Given the significance and the potential of the wetland features on site, further wetland-specific principles were also applied:

  1. Creation of bays, spits and bars and backfilling to create small islands varying in size, shape and profile in/or to maximise the interface between terrestrial and aquatic habitats
  2. Profile the lake margin to a shallow gradient (1:20 where possible) and backfill suitable areas around the lake margin to maximise the area of shallow water habitat
  3. Introduce a hydrological regime to allow seasonal flooding in winter and drawdown in spring/summer and autumn
  4. Increase the micro-topographical variation within the drawdown zone through the creation of shallow depressions – likely to lead to the development of emphermal lagoons for the benefit of aquatic invertebrates
  5. Create separate hydrological units to allow the introduction of a range of hydrological regimes and more diverse ecological conditions
  6. Maintain high water quality and minimise eutrophication from agriculture run-off by using bio-filtration/phytoremediation systems
  7. Allow arginal vegetation to develop by natural colonisation, but this should not lead to significant loss of moist muddy margins required by foraging waders.

To determine the suitability of the site for creating different wetland features within the safe minimum and maximum water level for the quarry lake (+2.6m AOD and +3.1 AOD respectively), a surface modelling software package ‘Surfer 11’ was used to assess a number of different restoration options. The most cost-effective option was determined to be a cut-and-fill construction method which minimises the importation of backfill to the site. The approach would profile shallow slopes around the lake to create 1:20 slope ratios and use the excavated material as backfill to create islands, see Figure 3 below.
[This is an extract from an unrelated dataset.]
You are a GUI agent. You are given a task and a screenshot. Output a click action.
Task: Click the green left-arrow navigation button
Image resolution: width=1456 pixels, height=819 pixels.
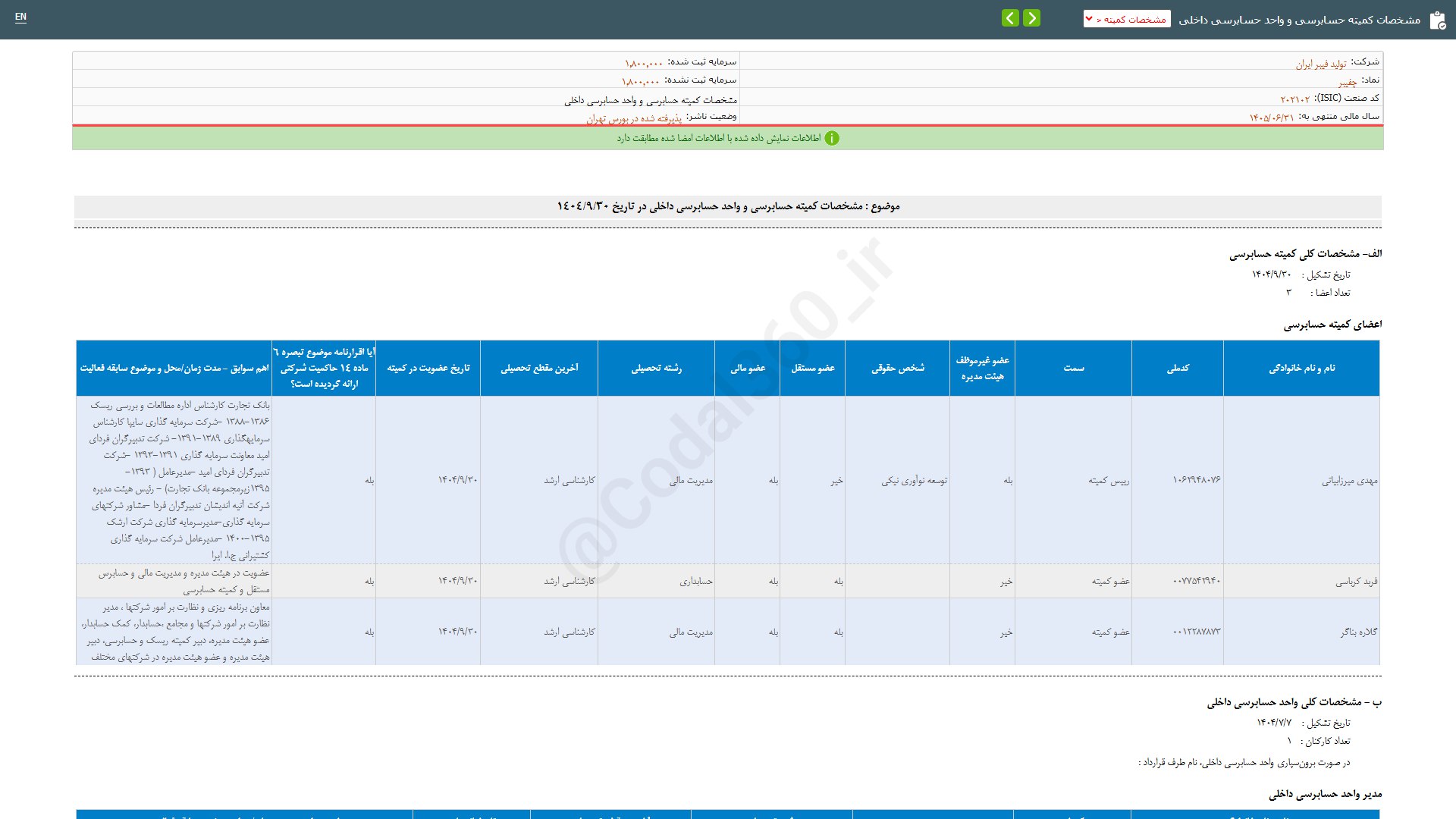tap(1010, 18)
Figure 3: Surfer Model visuals of cut-and-fill construction method. The red outline is where slopes at a 1:20 ratio need to be cut to achieve the required amount of backfill to create the islands. The design incorporates floating islands and tern rafts.

How this best practice is transferable

There is a legacy of former extraction sites consisting of large, deep water bodies. This site has provided a case study of what is potentially achievable and how biodiversity features can be retrofitted at minimal cost through a carefully considered approach, aided by the use of surface modelling software.

Lessons learned

This site is a key example of what can be achieved through partnership working. The Whitesands project has been unique, going far beyond just an advisory service, to a full rigorous analysis of what is achievable at the site that is cost efficient, and yet, will provide significant biodiversity gain, both at the local and national level. While such a close working relationship may not be practical at every mineral extraction site, it is definitely something to strive towards.

It also highlights the importance of setting up these partnerships right at the beginning of the proposed development, where appropriate. In the case of Whitesands, this would have limited the amount of retro-fitting required, saving both time and money, and potentially creating something even more innovative for nature conservation.

This report is based on the RSPB / Lafarge Tarmac Partnership report: Thornton, M. (2014) Whitesands Quarry Restoration Project – Feasibility Study. The feasibility was undertaken by Michael Thornton, with support from RSPB Scotland and Lafarge Tarmac. RESTORE would like to acknowledge the work undertaken and support given by the Whitesands project partnership.